Since it was founded in 2019 by TTTech Auto, The Autonomous has grown into a leading ecosystem for collaboration on safe autonomous mobility. At this year’s Main Event, the Chairman of The Autonomous Ricky Hudi highlighted how the initiative is now ready for its next stage: broadening its scope from automotive into robotics and other domains where safety, security, and robustness are equally essential.  

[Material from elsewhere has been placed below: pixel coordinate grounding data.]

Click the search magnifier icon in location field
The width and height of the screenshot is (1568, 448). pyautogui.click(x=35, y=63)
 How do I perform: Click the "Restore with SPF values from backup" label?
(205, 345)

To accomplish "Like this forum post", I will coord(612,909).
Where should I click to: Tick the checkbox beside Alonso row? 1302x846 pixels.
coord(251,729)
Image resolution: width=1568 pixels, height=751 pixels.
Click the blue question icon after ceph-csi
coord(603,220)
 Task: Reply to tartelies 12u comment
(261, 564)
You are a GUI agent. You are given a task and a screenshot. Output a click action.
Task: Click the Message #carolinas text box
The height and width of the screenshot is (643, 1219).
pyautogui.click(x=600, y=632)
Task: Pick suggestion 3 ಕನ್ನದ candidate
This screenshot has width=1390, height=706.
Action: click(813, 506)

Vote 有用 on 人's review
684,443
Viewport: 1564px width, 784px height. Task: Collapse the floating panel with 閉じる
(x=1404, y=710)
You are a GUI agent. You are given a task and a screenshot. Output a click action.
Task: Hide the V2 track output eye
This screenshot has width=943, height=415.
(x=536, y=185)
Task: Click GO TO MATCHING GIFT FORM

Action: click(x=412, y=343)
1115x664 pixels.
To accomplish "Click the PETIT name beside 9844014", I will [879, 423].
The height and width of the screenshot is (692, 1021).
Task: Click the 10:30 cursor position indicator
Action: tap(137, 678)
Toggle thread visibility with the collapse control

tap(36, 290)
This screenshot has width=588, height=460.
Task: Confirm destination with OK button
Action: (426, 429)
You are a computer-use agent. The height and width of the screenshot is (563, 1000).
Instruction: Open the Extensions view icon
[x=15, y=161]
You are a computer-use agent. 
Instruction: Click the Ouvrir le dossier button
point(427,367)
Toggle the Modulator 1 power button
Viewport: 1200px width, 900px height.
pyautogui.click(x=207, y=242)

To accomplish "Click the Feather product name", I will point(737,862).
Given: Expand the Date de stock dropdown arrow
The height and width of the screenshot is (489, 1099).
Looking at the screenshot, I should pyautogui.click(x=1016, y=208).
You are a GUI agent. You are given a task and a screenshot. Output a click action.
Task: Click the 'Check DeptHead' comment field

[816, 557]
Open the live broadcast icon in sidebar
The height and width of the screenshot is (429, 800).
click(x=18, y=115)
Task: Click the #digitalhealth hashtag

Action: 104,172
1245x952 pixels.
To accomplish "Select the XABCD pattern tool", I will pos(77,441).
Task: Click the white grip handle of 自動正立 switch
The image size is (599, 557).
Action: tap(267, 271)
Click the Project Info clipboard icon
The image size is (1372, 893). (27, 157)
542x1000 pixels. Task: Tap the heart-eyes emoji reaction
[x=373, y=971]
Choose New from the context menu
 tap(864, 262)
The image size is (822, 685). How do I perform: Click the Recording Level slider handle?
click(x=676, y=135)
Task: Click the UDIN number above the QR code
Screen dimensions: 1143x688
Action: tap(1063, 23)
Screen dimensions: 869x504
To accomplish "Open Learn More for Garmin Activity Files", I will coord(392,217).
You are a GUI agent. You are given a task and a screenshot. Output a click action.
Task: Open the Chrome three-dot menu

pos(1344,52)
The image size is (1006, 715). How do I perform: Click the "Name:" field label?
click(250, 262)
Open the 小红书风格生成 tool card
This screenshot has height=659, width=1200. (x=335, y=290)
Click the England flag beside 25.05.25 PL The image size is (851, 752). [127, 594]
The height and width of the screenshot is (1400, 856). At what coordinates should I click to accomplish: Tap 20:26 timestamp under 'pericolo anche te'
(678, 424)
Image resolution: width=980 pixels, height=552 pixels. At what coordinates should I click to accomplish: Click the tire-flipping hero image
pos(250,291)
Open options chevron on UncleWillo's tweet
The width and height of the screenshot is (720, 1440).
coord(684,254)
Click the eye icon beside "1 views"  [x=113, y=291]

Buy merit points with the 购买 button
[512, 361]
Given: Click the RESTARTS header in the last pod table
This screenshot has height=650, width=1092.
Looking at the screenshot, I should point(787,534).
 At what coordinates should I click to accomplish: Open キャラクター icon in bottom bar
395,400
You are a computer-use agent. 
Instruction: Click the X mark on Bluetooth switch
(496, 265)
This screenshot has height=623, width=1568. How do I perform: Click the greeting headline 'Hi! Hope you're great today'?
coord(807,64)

“Our mission has always been clear,” Hudi said. “The Autonomous is about shaping the future of safe autonomous mobility. Now, we are expanding that vision: to shape the future of safe, secure, and robust autonomous systems across industries through cross-industry collaboration. We strongly believe this unique positioning — particularly from Europe — can deliver valuable contributions on a global scale.” He described how The Autonomous had matured from an automotive-centric initiative, focused on safe ADAS and AD systems, into a neutral, independent multi-stakeholder platform. “We are convinced that scaling robotics requires the same foundations as scaling autonomous automotive systems,” Hudi emphasized. “That is why we are establishing The Autonomous Organization — a truly open and neutral platform.” 

 

Together with Susanne Einzinger, Head of The Autonomous, Hudi welcomed representatives of the four founding members — Infineon Technologies, NXP Semiconductors, TTTech Auto, and TTTech Group — to the stage for the official launch. As Lars Reger, CTO and EVP of NXP Semiconductors, put it: “It’s great to take part in firing stage two of The Autonomous rocket.” 

 

The new problem of hardware in software-defined systems  

The expert discussion of autonomy started with the concept of the software-defined vehicle. Many of the biggest and best-known manufacturers in the automotive industry were shaken by its sudden emergence, while much younger Chinese manufacturers have been quick to adopt software-driven architectures. The 2025 Main Event provided plenty of evidence that the rest of the global industry has now fully embraced the software-defined concept. As Jens Kötz, Head of Development Architecture at Audi, said in a wide-ranging fireside chat: “The software-defined vehicle will allow us to develop faster with less effort, to achieve better safety and security, and to scale functionality across models as well as across a vehicle’s systems.”

Joining the fireside chat, Georg Kopetz, CEO of TTTech, highlighted another benefit of a unified software architecture for autonomous vehicles. ”Autonomous systems have to be connected, and that means that they need to enable software updates, including updates which implement new safety features. A software-defined vehicle means that we can incrementally upgrade the car.”  

 

Kurt Sievers, CEO of NXP Semiconductors gave an interesting insight into the effect this has on his domain, the semiconductor industry. He said: ”The Holy Grail for autonomous mobility is a functionally perfectly safe system, otherwise we humans will not trust it. The interplay of software and hardware is critical for this – we need the closest possible intimacy between the two to achieve true safety. OEMs do not want to do this tight integration of software and hardware, so it’s important that the semiconductor industry provides this as a solution to its customers in the mobility industry.”  

 

Safety architectures: new thinking from renowned Working Group  

In line with the mission of The Autonomous, safety was the most prominent topic on the agenda. Panel discussions highlighted how OEMs, academia, and suppliers are practically implementing safety features and technologies in mobility systems. 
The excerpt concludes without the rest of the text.